The task
Reproduce the data from the line containing "Identify the location of replace-button-label: Replace." through the end, requests included. Rescale every coordinate in the answers by a factor of 2.4, rounding to whole numbers with halves rounded up.

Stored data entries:
------------------------------------------------------------

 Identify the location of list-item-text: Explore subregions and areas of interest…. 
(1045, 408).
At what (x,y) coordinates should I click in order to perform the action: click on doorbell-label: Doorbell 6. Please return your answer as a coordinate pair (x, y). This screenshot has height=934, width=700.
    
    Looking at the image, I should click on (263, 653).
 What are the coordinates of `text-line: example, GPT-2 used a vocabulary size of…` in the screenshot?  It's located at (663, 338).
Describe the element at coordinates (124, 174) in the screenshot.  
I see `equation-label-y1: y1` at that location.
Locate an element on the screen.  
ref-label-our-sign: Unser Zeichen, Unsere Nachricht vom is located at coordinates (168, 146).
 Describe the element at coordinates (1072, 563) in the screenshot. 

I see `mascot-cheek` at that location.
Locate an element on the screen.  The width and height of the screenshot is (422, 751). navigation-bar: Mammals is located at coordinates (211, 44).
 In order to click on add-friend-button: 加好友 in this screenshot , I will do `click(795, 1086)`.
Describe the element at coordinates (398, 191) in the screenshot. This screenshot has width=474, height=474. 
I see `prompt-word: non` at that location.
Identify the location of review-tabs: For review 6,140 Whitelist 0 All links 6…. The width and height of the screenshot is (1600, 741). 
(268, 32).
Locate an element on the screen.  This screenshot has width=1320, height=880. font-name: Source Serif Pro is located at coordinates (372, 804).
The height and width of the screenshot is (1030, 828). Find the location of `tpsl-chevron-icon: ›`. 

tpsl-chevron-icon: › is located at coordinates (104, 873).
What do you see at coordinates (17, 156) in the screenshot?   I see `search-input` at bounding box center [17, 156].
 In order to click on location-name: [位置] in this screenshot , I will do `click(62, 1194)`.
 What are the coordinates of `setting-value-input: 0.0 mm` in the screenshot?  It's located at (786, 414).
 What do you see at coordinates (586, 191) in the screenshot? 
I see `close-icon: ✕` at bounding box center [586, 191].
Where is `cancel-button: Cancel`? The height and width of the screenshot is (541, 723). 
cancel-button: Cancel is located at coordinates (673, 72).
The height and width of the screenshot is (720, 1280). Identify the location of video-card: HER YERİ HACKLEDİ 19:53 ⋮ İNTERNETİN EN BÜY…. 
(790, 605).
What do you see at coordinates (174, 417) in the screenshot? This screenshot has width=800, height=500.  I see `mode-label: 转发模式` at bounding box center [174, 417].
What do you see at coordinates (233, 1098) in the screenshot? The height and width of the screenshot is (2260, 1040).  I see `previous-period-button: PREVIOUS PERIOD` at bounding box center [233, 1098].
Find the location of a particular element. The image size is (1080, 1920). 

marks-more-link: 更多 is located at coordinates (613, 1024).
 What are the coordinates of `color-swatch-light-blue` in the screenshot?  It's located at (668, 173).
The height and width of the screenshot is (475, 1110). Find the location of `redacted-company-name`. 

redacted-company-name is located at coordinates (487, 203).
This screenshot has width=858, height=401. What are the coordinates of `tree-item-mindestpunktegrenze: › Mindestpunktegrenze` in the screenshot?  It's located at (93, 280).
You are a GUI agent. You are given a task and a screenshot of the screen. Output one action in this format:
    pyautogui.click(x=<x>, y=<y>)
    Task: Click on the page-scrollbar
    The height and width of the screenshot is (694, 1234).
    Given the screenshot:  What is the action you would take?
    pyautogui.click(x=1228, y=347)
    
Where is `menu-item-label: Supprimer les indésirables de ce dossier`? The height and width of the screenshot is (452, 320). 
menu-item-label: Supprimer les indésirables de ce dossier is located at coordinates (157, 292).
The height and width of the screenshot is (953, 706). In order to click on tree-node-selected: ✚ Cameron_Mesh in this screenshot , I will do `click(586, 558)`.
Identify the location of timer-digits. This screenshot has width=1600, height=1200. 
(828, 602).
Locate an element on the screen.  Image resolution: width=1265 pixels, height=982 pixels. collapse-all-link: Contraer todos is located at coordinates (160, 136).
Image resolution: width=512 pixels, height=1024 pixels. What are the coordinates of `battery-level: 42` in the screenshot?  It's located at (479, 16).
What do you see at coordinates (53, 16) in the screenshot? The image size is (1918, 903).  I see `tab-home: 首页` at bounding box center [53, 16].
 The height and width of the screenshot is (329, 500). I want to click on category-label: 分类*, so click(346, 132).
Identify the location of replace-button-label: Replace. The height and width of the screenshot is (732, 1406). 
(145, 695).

------------------------------------------------------------

Answer to the exercise
Identify the location of replace-button-label: Replace. The height and width of the screenshot is (732, 1406). 
(348, 1668).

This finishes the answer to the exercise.